First thing, some of this some of y’all are gonna be like BUT OMG AUNTIE IT WORKS FOR ME. Yes it might right now. Some of the things will cause later damage or are things that are highly comedegenic. Also if you don’t know, yes I love natural but natural ain’t always great. Cyanide is natural and you still shouldn’t eat it. That said, everything that exists is chemicals.

Now, when we talk chemicals do keep in mind that a lot of the scare articles don’t tell you the manner or level of ingestion. Too much of anything can cause a problem. You can die from drinking too much water. Don’t get too into that. Do your research but keep in mind, it is likely you won’t be putting a chemical up your own butt every day for 10 years and thus causing yourself a scary illness.

ALL RIGHTY THEN lezgo.

Let’s talk about exfoliation. When it comes to your face, here’s the problem. A lot of us suffer weird textures, etc and it is super satisfying to use a physical scrub. I was a devout physical exfoliator for YEARS y’all. Scrubs, brushes. ALL OF IT. However, once I learned the dangers including:

  • microtears in the skin
  • Said microtears helping bacteria get in and cause acne
  • Compromised acid mantle
  • Long term damage

I gave it up and switched to chemical exfoliants. My skin is still pretty sensitive so it took some product before I found the one. Every now and then I’ll use a very soft physical exfoliant, I have a knock off of the Tatcha Soothing Enzyme Rice Polish*. The long term differences between physically exfoliating and doing it chemically has been night and day.

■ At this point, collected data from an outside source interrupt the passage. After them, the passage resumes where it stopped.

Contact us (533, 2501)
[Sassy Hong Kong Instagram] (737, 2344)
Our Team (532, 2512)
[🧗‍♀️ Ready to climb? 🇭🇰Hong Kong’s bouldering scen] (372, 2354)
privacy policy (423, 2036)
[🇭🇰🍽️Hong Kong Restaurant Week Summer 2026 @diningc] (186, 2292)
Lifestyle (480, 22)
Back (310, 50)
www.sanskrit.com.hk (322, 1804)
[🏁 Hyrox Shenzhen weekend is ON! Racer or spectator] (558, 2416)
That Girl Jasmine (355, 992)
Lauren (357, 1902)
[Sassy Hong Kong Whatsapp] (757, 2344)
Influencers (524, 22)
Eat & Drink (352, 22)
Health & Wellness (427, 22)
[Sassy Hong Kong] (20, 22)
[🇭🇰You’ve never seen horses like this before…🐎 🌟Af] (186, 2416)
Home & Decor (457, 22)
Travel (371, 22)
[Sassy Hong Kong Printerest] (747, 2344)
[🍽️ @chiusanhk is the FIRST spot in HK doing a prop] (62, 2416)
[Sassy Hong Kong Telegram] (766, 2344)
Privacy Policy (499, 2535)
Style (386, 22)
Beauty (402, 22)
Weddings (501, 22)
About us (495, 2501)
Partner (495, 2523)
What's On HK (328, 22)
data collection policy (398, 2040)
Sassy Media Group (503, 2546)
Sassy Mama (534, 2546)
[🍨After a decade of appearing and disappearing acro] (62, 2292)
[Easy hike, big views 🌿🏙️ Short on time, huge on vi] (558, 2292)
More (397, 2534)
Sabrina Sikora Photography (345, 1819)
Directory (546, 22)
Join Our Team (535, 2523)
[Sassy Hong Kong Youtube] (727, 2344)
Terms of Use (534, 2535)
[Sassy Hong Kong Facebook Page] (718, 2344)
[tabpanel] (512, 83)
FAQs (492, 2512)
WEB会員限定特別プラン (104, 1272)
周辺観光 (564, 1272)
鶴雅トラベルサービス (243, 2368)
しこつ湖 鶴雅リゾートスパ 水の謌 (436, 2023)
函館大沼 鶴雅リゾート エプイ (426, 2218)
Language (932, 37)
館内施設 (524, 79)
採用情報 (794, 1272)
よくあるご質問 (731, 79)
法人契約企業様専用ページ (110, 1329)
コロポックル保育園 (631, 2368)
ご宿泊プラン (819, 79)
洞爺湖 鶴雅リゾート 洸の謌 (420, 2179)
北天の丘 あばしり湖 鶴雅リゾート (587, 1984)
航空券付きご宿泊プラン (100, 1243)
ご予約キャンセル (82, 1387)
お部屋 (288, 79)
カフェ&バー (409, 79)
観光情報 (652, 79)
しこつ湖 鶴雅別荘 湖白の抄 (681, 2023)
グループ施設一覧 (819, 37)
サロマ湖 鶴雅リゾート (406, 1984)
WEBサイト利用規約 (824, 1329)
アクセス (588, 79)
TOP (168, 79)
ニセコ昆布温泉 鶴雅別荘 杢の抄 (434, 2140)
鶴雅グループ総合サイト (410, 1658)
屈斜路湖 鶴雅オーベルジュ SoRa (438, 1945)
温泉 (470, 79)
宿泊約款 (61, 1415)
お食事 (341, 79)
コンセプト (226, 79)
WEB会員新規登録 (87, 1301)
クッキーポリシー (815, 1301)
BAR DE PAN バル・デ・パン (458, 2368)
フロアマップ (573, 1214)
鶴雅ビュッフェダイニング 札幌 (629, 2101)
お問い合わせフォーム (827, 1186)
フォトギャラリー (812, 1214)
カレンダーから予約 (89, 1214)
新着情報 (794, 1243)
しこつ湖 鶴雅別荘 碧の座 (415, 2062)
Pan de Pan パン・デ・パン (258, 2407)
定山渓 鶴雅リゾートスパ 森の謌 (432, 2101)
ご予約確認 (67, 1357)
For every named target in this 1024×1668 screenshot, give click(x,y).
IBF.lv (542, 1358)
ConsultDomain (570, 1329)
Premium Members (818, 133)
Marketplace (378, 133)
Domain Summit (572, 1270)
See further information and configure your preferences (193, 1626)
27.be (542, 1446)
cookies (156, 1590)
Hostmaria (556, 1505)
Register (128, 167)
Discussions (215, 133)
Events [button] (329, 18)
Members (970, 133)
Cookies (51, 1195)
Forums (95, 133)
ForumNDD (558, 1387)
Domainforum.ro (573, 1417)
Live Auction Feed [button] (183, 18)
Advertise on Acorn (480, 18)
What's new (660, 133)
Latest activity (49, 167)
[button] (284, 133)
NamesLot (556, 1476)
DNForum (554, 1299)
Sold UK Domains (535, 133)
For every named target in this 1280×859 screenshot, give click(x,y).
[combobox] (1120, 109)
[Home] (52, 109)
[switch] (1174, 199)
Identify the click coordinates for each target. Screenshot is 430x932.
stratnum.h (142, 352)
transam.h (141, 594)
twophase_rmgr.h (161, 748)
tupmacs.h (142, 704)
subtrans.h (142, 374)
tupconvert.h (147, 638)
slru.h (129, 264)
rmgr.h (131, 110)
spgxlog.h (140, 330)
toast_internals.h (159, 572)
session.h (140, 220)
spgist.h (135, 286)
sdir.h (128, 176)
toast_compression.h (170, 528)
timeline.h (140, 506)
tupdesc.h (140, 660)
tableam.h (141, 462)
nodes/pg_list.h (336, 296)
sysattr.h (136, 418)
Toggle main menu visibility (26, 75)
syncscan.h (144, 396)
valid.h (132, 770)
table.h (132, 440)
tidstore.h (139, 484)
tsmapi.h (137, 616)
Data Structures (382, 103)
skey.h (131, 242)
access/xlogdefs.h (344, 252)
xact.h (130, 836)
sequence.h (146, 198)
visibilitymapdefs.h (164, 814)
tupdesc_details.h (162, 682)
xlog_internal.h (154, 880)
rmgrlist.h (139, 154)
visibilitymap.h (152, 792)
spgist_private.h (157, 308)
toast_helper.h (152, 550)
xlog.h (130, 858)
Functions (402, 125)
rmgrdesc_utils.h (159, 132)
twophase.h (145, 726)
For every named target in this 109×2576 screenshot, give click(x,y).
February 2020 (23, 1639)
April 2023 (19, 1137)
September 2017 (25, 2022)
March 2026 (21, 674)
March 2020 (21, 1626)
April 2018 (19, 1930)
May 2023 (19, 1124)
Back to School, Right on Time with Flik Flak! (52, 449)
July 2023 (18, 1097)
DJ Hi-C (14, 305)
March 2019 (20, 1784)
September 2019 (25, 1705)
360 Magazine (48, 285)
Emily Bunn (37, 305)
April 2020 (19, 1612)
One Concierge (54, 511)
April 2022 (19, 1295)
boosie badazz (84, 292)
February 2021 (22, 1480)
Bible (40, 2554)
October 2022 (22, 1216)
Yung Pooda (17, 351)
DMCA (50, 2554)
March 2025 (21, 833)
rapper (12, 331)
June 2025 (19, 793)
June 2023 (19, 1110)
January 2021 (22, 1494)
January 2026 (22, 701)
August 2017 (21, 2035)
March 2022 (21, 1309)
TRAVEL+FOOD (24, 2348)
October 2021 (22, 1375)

I started with adding a gentle retinol to my routine and followed with experimenting with BHA’s and AHA’s. Not all at once. Please don’t do that. For me, while The Ordinary Glycolic acid*was like..BOOM POW it was a bit too intense for my face. I wound up only being able to use it a couple of times a week. That said, over time exfoliating chemically has proven to help fade my hyperpigmentation and a lot of it hasn’t returned in the same spots. Spots I’ve had for years that were black/purple have faded. And overall, I feel like my skin is in better health. No microtears and my acid mantle is intact.

I am tempted by physical exfoliation. I used my rice stuff last night because it is high allergy season for me so my face is flaky. It sufficed.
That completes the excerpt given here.